On 10/16/2012 06:20 AM, Scott Lystig Fritchie wrote:
> Rickard Green <rickard@REDACTED> wrote:
>
> rg> This is very much expected. Since you have work that can load 2
> rg> schedulers full time and shuts down all but one, the run-queue will
> rg> grow. When you later release all schedulers, there will be lots of
> rg> work to pick from.
>
> Hi, Rickard.  Sorry I didn't reply earlier ... Basho kept me busy with
> an all-hands meeting and conference out in San Francisco.
>
> Perhaps I wasn't all that clear about the problem that I saw and that
> several other customers have witnessed.
>
> 1. One node in a Riak cluster is consuming significantly lower CPU than
>     the other nodes in the cluster.  The imbalance is not due to
>     application layer workload imbalance, as far as we can tell.  (In the
>     case that I personally witnessed, it was a lab environment with an
>     artificial & deterministic load generator talking to all Riak nodes
>     equally (or trying very hard to)).
>
> 2. As soon as we do one of two things, the CPU imbalance disappears:
>      a. Restart the Riak app on the slow node.
>      b.
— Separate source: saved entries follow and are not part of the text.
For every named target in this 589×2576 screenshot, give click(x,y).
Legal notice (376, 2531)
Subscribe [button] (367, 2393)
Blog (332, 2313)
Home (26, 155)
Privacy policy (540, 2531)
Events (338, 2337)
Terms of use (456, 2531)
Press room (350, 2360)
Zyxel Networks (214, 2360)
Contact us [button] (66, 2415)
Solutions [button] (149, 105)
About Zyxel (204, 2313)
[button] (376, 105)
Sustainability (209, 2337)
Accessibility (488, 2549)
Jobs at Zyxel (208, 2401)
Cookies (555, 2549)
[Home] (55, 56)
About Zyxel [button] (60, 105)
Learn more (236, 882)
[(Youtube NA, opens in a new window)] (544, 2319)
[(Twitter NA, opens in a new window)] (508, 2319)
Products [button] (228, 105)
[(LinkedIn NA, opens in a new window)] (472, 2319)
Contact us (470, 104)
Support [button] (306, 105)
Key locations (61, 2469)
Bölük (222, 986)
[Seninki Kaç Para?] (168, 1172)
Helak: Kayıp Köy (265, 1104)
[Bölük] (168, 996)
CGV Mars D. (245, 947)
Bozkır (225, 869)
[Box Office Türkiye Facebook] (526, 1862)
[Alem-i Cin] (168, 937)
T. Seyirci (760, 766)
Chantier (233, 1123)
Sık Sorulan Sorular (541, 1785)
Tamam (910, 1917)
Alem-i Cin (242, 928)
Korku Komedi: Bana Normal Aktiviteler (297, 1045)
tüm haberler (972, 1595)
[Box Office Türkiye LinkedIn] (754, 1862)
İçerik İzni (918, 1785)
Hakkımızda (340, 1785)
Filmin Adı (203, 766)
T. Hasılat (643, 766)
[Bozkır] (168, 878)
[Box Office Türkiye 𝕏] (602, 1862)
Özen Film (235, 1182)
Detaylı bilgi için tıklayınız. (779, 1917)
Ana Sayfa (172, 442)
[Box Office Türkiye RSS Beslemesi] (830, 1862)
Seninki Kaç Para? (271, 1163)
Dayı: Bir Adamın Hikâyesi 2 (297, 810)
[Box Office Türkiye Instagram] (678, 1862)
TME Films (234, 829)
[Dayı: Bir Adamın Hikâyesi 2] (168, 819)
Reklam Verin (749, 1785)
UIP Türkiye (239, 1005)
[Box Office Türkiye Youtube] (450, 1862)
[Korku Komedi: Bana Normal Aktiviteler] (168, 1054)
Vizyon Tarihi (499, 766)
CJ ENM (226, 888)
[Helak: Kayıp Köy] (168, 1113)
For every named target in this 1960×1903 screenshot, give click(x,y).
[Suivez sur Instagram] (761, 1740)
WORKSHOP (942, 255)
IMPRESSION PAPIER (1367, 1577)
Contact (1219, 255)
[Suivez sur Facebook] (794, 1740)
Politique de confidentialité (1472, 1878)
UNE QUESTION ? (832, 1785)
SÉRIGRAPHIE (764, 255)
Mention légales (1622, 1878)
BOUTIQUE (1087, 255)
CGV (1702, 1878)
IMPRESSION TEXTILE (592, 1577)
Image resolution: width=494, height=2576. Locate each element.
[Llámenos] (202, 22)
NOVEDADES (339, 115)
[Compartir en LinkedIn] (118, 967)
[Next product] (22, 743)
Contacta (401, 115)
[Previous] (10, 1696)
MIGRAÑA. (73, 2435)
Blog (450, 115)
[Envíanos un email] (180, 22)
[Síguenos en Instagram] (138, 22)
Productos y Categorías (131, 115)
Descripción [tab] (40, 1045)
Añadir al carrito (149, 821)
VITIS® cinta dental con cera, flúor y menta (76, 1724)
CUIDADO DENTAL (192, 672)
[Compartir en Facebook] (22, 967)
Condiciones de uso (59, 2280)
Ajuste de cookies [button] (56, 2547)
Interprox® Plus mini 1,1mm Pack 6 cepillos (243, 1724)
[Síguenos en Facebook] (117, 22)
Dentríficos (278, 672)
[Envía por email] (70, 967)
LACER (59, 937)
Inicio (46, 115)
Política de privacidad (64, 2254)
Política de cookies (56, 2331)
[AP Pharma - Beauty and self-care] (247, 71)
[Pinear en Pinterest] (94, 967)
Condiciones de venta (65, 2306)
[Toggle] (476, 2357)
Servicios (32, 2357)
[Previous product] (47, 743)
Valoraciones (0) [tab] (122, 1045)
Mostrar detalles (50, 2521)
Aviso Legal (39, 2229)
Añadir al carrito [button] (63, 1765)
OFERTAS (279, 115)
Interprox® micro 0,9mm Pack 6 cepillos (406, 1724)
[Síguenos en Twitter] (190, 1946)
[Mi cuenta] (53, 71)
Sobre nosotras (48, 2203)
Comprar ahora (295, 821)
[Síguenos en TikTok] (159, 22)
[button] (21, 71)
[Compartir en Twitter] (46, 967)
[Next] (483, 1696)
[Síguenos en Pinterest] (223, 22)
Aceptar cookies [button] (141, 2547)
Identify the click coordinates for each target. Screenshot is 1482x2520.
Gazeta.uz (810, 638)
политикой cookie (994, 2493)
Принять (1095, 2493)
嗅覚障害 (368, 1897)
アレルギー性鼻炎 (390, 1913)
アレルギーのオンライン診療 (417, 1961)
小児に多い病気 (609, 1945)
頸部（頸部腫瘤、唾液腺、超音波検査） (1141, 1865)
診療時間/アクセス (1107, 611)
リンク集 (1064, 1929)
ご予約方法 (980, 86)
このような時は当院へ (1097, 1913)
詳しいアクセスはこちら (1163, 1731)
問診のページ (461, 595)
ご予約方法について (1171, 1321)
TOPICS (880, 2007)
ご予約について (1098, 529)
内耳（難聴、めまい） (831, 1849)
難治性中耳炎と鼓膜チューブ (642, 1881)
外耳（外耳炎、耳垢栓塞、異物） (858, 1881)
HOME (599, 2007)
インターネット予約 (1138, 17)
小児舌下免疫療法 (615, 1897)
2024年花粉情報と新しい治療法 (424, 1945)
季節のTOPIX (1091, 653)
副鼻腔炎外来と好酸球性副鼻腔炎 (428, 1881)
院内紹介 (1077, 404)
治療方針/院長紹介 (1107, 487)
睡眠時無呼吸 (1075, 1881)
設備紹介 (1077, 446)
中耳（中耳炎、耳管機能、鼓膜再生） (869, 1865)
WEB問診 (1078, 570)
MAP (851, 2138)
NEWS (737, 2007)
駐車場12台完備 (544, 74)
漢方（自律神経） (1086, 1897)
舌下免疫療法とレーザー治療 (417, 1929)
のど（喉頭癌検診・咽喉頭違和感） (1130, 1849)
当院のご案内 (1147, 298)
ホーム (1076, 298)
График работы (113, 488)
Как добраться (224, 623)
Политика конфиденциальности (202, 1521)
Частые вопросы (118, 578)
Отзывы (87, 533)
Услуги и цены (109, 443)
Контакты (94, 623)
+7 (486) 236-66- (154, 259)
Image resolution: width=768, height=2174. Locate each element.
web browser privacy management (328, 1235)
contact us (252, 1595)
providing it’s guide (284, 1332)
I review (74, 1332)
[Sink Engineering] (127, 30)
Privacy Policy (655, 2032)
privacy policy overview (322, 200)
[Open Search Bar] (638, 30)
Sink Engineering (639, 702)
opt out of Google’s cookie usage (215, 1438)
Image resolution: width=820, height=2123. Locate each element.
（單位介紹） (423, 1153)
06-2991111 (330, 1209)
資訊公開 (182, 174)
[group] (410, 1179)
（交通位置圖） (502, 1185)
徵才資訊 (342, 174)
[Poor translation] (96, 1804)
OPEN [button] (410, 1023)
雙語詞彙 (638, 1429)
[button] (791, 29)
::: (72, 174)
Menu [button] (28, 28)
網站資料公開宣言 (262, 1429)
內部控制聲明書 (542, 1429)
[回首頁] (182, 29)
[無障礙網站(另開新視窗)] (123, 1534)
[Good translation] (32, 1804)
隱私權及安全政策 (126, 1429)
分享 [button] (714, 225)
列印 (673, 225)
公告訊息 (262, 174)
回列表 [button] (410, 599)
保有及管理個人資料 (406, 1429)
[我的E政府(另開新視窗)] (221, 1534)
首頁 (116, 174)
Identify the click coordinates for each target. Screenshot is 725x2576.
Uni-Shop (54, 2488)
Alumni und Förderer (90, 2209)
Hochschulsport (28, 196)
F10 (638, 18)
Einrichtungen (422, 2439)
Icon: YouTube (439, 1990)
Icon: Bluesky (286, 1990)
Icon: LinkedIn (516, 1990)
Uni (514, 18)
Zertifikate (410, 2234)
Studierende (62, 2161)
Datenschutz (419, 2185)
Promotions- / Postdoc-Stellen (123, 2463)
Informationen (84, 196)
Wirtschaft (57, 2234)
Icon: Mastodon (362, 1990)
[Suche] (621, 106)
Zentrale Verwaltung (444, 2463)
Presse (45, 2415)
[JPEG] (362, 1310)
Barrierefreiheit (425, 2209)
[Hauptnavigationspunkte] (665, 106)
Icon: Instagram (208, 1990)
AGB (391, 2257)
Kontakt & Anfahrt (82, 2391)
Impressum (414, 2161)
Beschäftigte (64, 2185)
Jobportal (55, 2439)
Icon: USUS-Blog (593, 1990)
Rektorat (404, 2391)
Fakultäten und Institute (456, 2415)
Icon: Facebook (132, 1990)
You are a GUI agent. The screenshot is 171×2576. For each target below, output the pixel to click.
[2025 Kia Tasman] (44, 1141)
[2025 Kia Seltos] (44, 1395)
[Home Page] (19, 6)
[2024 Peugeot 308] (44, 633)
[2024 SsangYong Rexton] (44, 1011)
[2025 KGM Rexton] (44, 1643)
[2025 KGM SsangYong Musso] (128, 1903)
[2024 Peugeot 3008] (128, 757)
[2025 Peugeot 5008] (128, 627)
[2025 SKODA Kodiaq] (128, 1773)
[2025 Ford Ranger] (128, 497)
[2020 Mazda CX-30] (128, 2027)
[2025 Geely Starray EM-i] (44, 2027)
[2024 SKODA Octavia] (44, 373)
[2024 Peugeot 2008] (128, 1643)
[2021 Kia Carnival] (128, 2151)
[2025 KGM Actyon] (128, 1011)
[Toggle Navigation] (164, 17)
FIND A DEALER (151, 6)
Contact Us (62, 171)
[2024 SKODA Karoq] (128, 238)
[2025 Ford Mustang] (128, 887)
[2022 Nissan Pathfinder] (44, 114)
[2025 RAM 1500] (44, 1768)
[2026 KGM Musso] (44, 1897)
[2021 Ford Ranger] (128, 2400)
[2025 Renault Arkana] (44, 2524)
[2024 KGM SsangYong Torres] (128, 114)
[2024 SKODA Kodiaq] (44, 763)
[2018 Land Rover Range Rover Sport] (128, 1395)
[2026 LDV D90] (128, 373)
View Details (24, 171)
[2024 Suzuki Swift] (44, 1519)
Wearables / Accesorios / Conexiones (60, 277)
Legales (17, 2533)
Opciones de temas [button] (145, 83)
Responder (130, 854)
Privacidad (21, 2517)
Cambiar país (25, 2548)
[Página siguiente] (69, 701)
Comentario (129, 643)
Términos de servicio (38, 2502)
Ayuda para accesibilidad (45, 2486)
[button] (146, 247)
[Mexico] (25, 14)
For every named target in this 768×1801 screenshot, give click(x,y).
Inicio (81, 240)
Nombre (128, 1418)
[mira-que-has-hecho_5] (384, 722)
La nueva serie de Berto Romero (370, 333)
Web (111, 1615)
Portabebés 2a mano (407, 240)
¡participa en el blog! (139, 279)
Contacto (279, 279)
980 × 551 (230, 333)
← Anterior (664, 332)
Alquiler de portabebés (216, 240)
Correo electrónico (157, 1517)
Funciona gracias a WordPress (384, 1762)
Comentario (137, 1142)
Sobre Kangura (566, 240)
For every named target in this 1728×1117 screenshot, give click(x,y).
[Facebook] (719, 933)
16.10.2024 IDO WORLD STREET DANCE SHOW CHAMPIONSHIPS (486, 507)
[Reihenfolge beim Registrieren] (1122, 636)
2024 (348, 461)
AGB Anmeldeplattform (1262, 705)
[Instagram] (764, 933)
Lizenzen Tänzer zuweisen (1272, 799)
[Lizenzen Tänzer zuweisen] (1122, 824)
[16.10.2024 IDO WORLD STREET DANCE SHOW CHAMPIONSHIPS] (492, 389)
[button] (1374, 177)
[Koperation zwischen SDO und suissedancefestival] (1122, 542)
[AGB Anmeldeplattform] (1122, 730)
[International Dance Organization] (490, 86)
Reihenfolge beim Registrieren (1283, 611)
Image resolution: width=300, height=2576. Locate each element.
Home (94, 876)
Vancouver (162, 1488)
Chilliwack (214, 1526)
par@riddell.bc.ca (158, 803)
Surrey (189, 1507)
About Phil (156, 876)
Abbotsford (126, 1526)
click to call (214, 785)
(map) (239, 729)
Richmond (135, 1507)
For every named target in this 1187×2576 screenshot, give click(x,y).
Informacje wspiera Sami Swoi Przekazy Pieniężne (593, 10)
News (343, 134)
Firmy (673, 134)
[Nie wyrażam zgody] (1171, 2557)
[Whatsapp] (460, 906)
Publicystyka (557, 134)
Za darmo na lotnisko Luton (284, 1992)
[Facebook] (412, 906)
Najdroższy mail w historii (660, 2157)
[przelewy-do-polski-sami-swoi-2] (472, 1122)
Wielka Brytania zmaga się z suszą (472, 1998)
Use the erlang:system_flag(schedulers_online, 1) hack and then
>         back to 8 using the same BIF.
>
> In situations described by customers, this seems to happen after a day
> or more of load, where the peak workload is substantially higher than
> off-peak workload.  In the lab environment that I witnessed, the load
> generators were cycling through 100%-off and 100%-on states.
>
> rg> This compaction of load onto fewer schedulers is there in order to
> rg> reduce communication overhead when there aren't enough work to fully
> rg> utilize all schedulers. The performance gain of this compaction
> rg> depends on the hardware.
>
> What you describe seeems to be exactly what's happening ... except that
> when input workload rises again, the idled schedulers aren't waking up,
> ever.  Or we force them to wake up with the system_flag() BIF.
>
> rg> We have gotten reports about problems with this functionality, but
> rg> we have not found any bugs in this functionality. We have only found
> rg> that it behaves as expected. That is, if more schedulers aren't
> rg> woken this is due to not enough accumulated overload. The +swt
> rg> switch was introduced in order to give the user the possibility do
> rg> define what is enough overload for his or her taste.
>
> Hrm, well, we've seen it both with "+swt very_low" and without any +swt
> flag at all.  And it's extremely irritating.  :-)
>

I can of course not guarantee that there isn't a hard to find bug here, 
but based on previous experience of similar situations and actually 
having tried hard to find a bug here, my guess is still that there 
actually are not appearing much more work for schedulers to do, and that 
this is the reason to why no more schedulers are woken up. The reason 
for this is more or less impossible for me to guess, since I don't know 
the implementation of your application.

My recommendation is to try out the "+sws proposal +swt very_low" combo 
in R15B02.

> What info would you need gathered from the field when this bugaboo
> strikes next time?
>

Currently, one needs to hack the emulator in order to pull out the most 
important information, and, unfortunately, I don't have the time to do this.

However, you can call "statistics(run_queues)" (note that the argument 
should be 'run_queues', and not 'run_queue') repeatedly, say once every 
100 ms (perhaps even more frequent than this) for say 10 seconds when 
the system is in this state . That information will at least give us a 
good hunch of what is going on. statistics(run_queues) returns a tuple 
containing the run queue length of each run queue as elements.

Regards,
Rickard
-- 
Rickard Green, Erlang/OTP, Ericsson AB.